Num instante em que o número de cadáveres produzidos diariamente pela Covid encosta na casa dos 2 mil, Jair Bolsonaro manifesta o desejo de levar a voz e o rosto aos lares dos brasileiros numa transmissão em rede nacional de rádio e TV. O pronunciamento ocorreria na terça-feira, às 20h30. O horário chegou a ser reservado. Mas o presidente recuou. Cogitou falar na noite de quarta-feira. Desistiu novamente. Aliados de Bolsonaro aconselharam-no a lapidar o discurso, ajustando-o a uma pandemia que mudou de patamar.
A aparição pode ocorrer a qualquer momento, pois o presidente não abandonou a ideia de falar para uma plateia mais ampla do que a arquibancada de suas redes sociais. Encanta-se com a perspectiva de ser levado ao ar pela TV Globo minutos antes do Jornal Nacional. Um de seus auxiliares faz troça, afirmando que o chefe "precisa divulgar o que o William Bonner esconde ou distorce."
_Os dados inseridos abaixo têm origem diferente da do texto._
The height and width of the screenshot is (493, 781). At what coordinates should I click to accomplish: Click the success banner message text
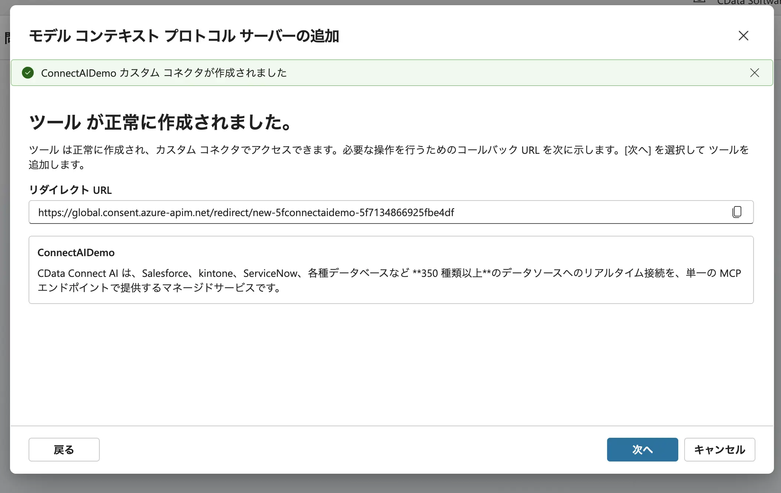click(164, 73)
A novidade é que surgiram na cozinha de Bolsonaro vozes que destoam da ladainha dos colaboradores que, como ele, querem ver o sangue dos adversários. Essas vozes alternativas sustentam que a tática de botar a culpa em alguém, continua sendo útil para animar o bolsonarismo nas redes sociais. Mas perdeu o prazo de validade para o restante dos brasileiros.
Fora da bolha virtual, cresce a percepção de que a falta das vacinas que a União demorou a comprar eleva o custo social e econômico da crise sanitária. Não se imagina que o capitão fará um mea-culpa. Mas espera-se que ele gaste mais energias construindo a própria imagem do que destruindo a de terceiros.
No pronunciamento que ainda não fez, Bolsonaro alardearia o decreto que editou para zerar por dois meses o PIS-Cofins que incide sobre o diesel. A pandemia viria na rabeira do afago nos caminhoneiros. Os defensores da tese de que a retórica presidencial precisa de ajustes avaliaram que o combate ao vírus deveria prevalecer sobre o barateamento temporário dos combustíveis.
Nessa versão, seria conveniente que o presidente encampasse o cronograma de distribuição de vacinas que o ministro Eduardo Pazuello (Saúde) diz estar assegurado. Sob pena de ser ultrapassado por governadores e prefeitos que acusam a União de negligência inépcia. Alega-se ainda que Bolsonaro ficaria mais bem-posto se anunciasse a aprovação da nova versão do auxílio emergencial, que o Congresso analisa a toque de caixa.
Em relação às vacinas, o general Pazuello pavimentou o terreno, anunciando a decisão de assinar contratos com mais dois laboratórios: Pfizer e Jansen. A vacina da Pfizer é aquela que Bolsonaro se recusou a comprar há sete meses, sob a alegação de que ela poderia transformar os vacinados em jacarés. Uma mudança de discurso conduzirá o orador para algum lugar situado entre o mea-culpa e o cinismo.
De resto, as penúltimas manifestações de Bolsonaro não prenunciam a intenção de dar ouvidos à moderação. Nas últimas 72 horas, o presidente voltou a criticar governadores e prefeitos —a "turma do fique em casa". Acusou o Supremo de lhe amarrar as mãos. Reiterou a defesa do "tratamento precoce" à base de cloroquina. Enviou uma comitiva a Israel para associar o Brasil a estudos sobre os efeitos milagrosos de um spray anticâncer no tratamento da Covid. E acusou a imprensa de propagar o "pânico."
Quer dizer: alheio aos conselhos dos que desejam que ostente um discurso lapidado, Bolsonaro não tem a oferecer senão mais do mesmo.